**GIVEN INSTRUCTION**. Can you reproduce verbatim the lines of the records below, from the line with "The image size is (919, 960)." to the line with "pos(645,81)", including both of those lines?

[Entries for locating words and elements]
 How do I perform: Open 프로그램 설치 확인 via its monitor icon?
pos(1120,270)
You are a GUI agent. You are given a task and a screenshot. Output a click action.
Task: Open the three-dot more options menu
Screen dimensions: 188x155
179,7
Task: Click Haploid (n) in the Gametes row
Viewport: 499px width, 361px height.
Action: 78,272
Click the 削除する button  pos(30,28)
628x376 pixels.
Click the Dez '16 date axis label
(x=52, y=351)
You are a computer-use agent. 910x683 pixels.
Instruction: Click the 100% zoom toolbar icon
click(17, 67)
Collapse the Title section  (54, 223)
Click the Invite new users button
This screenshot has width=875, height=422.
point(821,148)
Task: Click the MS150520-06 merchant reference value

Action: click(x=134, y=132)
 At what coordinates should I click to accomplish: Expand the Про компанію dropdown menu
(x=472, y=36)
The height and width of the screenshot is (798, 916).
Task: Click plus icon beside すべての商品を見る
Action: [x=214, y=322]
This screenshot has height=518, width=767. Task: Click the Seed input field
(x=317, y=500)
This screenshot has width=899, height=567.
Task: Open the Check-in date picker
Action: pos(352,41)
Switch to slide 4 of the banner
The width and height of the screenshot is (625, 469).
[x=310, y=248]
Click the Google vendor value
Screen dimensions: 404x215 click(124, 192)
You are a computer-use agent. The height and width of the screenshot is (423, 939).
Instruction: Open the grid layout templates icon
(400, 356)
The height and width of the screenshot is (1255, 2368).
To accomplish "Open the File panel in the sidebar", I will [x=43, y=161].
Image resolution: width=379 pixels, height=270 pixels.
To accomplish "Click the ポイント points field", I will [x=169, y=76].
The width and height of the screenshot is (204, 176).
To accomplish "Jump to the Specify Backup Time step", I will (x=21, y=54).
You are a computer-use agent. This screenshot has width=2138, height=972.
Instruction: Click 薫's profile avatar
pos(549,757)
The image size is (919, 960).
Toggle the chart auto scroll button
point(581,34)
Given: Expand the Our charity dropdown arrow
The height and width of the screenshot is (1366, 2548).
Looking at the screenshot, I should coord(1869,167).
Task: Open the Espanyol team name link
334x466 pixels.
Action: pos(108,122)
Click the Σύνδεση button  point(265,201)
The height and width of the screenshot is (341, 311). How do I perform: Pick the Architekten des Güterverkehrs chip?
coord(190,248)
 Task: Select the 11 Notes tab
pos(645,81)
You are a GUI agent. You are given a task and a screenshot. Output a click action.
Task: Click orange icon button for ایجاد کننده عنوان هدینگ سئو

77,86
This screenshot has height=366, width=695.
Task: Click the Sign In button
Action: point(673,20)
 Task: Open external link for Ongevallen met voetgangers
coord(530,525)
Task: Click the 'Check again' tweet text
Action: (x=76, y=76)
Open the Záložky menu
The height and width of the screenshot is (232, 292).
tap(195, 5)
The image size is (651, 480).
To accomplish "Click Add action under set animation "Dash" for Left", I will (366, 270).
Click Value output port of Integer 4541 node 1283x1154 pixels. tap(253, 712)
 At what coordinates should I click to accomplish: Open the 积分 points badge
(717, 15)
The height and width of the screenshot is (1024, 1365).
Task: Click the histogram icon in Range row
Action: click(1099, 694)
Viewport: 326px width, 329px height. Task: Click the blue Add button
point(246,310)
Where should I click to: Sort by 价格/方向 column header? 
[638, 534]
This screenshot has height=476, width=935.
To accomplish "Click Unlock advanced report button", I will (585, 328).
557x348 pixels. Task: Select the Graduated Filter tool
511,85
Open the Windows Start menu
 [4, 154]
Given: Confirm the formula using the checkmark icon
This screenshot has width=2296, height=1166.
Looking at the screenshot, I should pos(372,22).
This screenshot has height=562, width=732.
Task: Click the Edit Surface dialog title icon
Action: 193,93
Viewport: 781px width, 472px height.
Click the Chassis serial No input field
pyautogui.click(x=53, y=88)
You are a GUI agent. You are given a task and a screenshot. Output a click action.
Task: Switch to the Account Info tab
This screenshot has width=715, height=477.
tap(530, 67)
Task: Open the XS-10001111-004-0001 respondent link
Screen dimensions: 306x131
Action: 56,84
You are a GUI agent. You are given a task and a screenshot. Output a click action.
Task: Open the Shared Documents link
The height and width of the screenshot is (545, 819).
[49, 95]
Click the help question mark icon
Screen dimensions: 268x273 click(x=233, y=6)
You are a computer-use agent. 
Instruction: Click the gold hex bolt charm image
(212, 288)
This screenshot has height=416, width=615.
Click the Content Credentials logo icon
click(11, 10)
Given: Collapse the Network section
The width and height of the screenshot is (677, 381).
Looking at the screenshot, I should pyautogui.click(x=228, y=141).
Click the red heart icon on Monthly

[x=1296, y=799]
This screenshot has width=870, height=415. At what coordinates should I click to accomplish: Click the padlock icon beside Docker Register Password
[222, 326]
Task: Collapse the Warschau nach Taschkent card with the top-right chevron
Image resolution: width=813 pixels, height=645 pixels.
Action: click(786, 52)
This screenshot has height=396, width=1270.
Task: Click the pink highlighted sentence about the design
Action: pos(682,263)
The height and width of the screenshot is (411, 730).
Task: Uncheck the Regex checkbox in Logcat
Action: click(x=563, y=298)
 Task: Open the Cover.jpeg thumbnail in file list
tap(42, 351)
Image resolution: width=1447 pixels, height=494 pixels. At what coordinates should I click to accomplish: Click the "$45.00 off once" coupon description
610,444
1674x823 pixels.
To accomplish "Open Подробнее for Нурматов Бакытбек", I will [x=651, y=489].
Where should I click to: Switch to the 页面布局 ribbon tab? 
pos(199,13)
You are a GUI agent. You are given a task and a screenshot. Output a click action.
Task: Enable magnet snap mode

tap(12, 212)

**RESULT**.
The image size is (919, 960).
Toggle the chart auto scroll button
point(581,34)
Given: Expand the Our charity dropdown arrow
The height and width of the screenshot is (1366, 2548).
Looking at the screenshot, I should coord(1869,167).
Task: Open the Espanyol team name link
334x466 pixels.
Action: pos(108,122)
Click the Σύνδεση button  point(265,201)
The height and width of the screenshot is (341, 311). How do I perform: Pick the Architekten des Güterverkehrs chip?
coord(190,248)
 Task: Select the 11 Notes tab
pos(645,81)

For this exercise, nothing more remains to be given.